News
Suđenje

Bosnian Serb Chetniks Plead Not Guilty to Inciting Hatred

22. February 2021.15:13
Three members of the Ravna Gora Movement, a Serb nationalist Chetnik organisation, pleaded not guilty to inciting ethnic and religious hatred at a uniform-clad rally in the eastern Bosnian town of Visegrad in 2019.

This post is also available in: Bosnian


Aleksic and Risto Lecic outside the Bosnian state court in Sarajevo. Photo: BIRN.

Ravna Gora Movement members Dusan Sladojevic, alias Krvce and Cica, Slavko Aleksic, alias Vojvoda, and Risto Lecic pleaded not guilty at the Bosnian state court on Monday to charges of inciting ethnic, racial and religious hatred, discord and intolerance at gatherings in the town of Visegrad and the nearby village of Dobrunska Rijeka in March 2019.

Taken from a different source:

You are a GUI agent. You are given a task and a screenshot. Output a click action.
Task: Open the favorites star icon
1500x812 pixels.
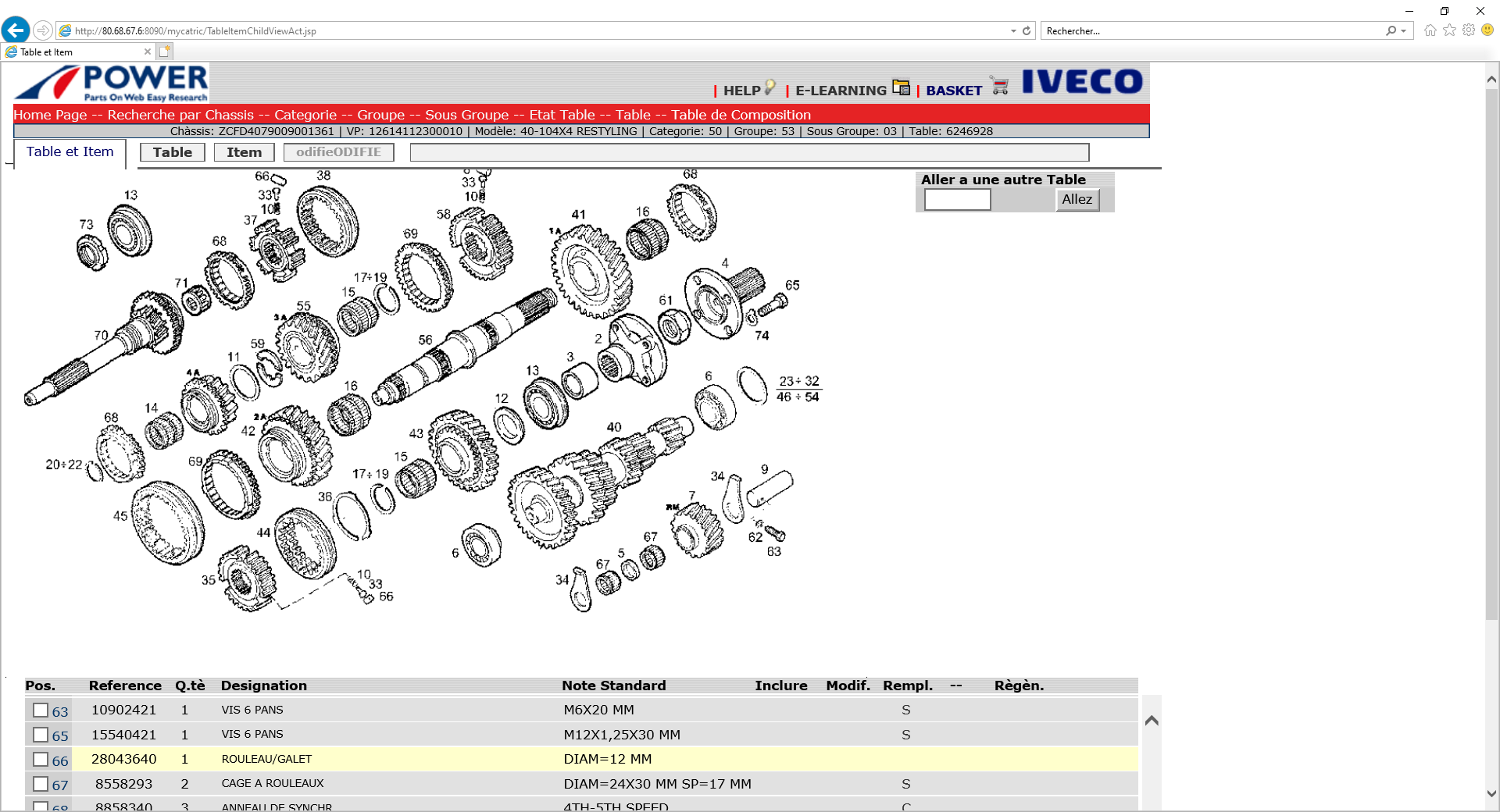[1449, 30]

“I plead not guilty,” Sladojevic said, while Aleksic said: “The same as Dusan, not guilty.” Lecic also said he pleaded not guilty.

Members of the Ravna Gora Movement – widely known as the Chetniks – rallied in Visegrad on March 10, 2019 wearing black uniforms and reportedly singing ethnically provocative songs.

The indictment alleges that the three defendants participated in incidents that “caused distress and fear among the population in Bosnia and Herzegovina, particularly [post-war] returnees and residents of Visegrad and surrounding places”.

The prosecution accuses Lekic of singing a song that glorified the Chetnik movement with “lyrics that expressed threats or violence”.

AFP news agency reported at the time that the Chetniks were filmed singing that “the River Drina will be bloody again”. Visegrad, which is located by the River Drina, was the scene of war crimes by Serbs against Bosniaks in 1992.

The Chetnik rally is held annually to commemorate the day on which Dragoljub ‘Draza’ Mihailovic, the leader of the World War II Chetnik movement, was caught by the Yugoslav Communist authorities in 1946.

During WWII, Mihailovic’s forces committed war crimes and other atrocities, including crimes against Bosniaks in the Visegrad region.

He was executed in Belgrade in 1946 but was controversially rehabilitated by a Serbian court in 2015 on the grounds that his trial under the Communist regime was politically motivated.

The Chetnik gathering did not take place in Visegrad in 2020 because of the coronavirus pandemic.